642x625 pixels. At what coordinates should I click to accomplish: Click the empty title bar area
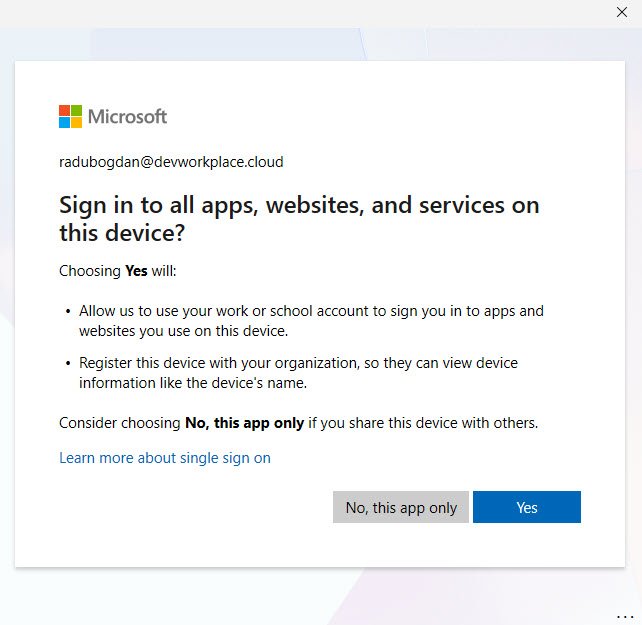pos(300,12)
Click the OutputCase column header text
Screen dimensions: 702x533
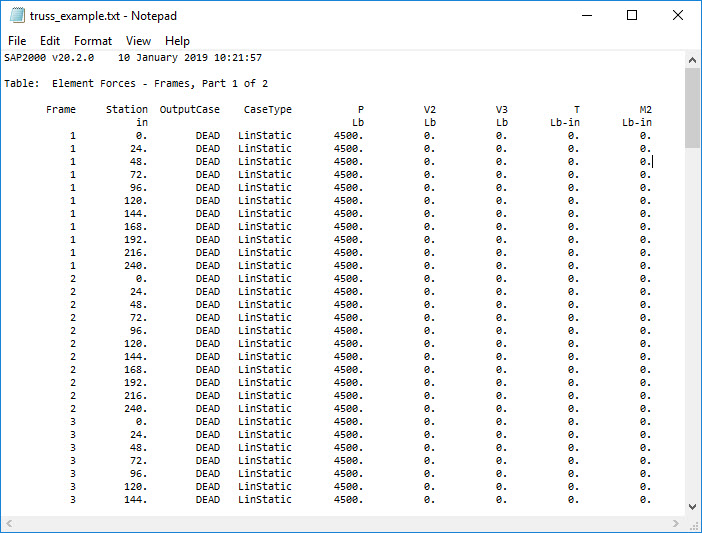tap(189, 110)
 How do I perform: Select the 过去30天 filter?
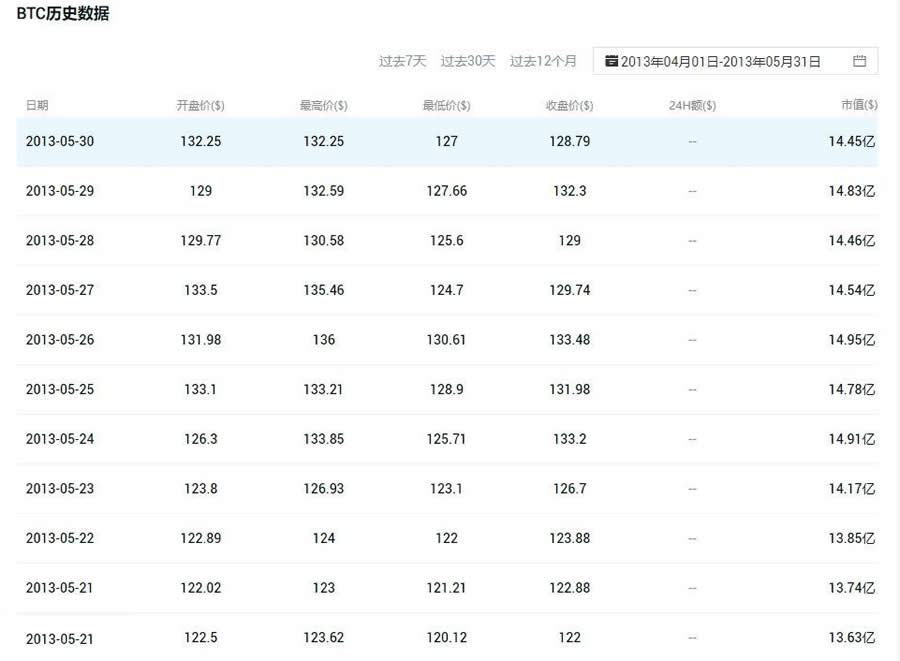(468, 61)
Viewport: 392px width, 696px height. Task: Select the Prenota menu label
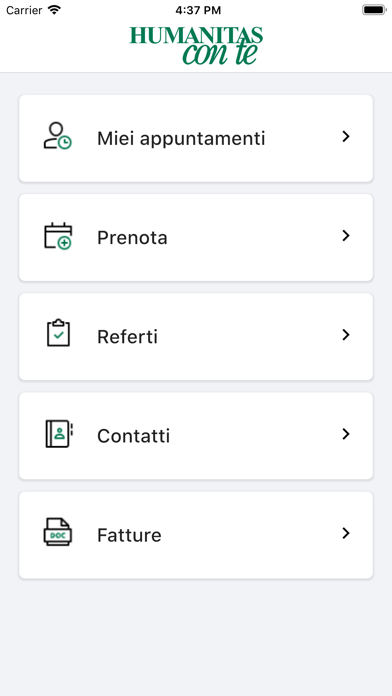pyautogui.click(x=132, y=237)
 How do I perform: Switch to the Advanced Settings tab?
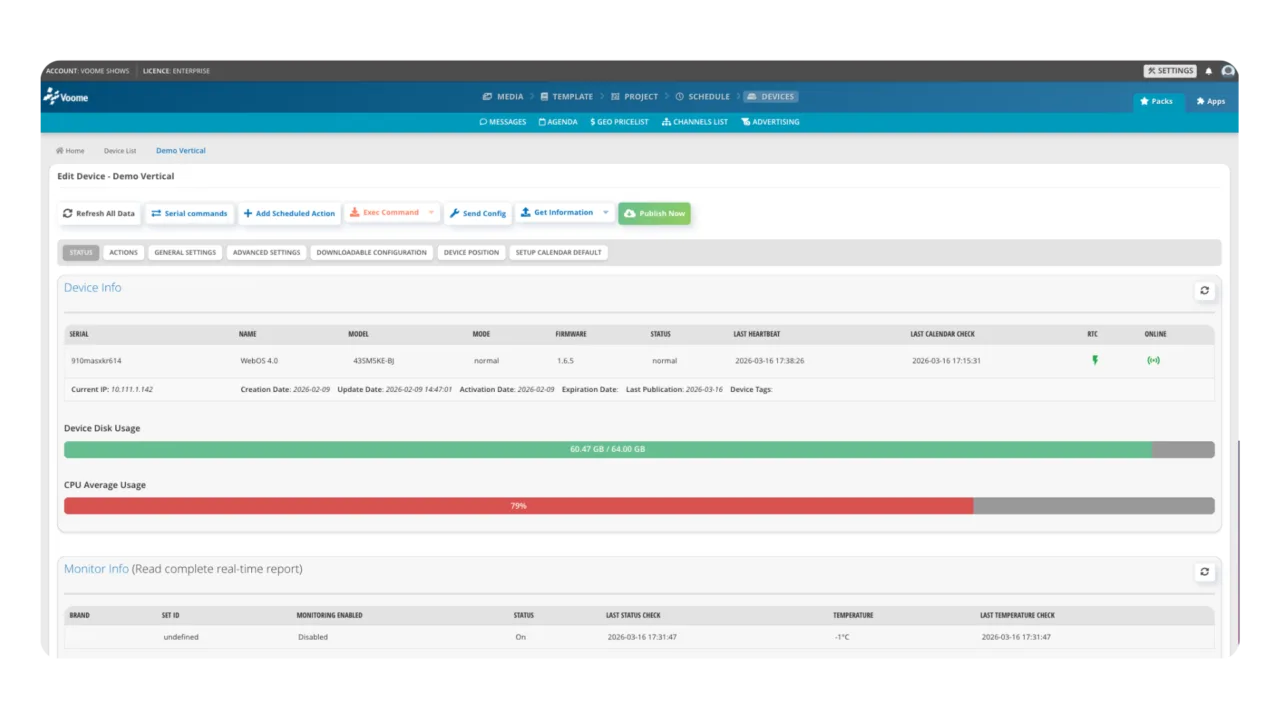pos(266,252)
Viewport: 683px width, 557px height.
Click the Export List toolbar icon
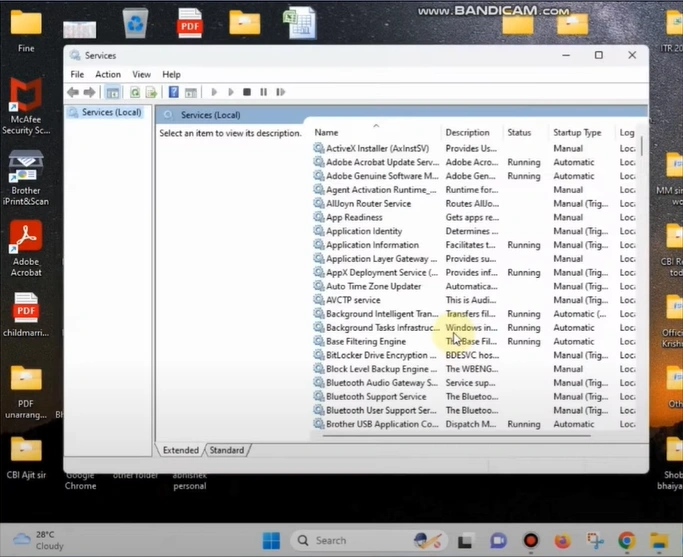tap(151, 92)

____________________

§ **EXERCISE**
Write all the lines above out again exactly, minus the images.

§ **ANSWER FOR THIS EXERCISE**
642x625 pixels. At what coordinates should I click to accomplish: Click the empty title bar area
pos(300,12)
Click the OutputCase column header text
Screen dimensions: 702x533
tap(189, 110)
 How do I perform: Select the 过去30天 filter?
(468, 61)
Viewport: 392px width, 696px height. Task: Select the Prenota menu label
pyautogui.click(x=132, y=237)
 How do I perform: Switch to the Advanced Settings tab?
pos(266,252)
Viewport: 683px width, 557px height.
Click the Export List toolbar icon
tap(151, 92)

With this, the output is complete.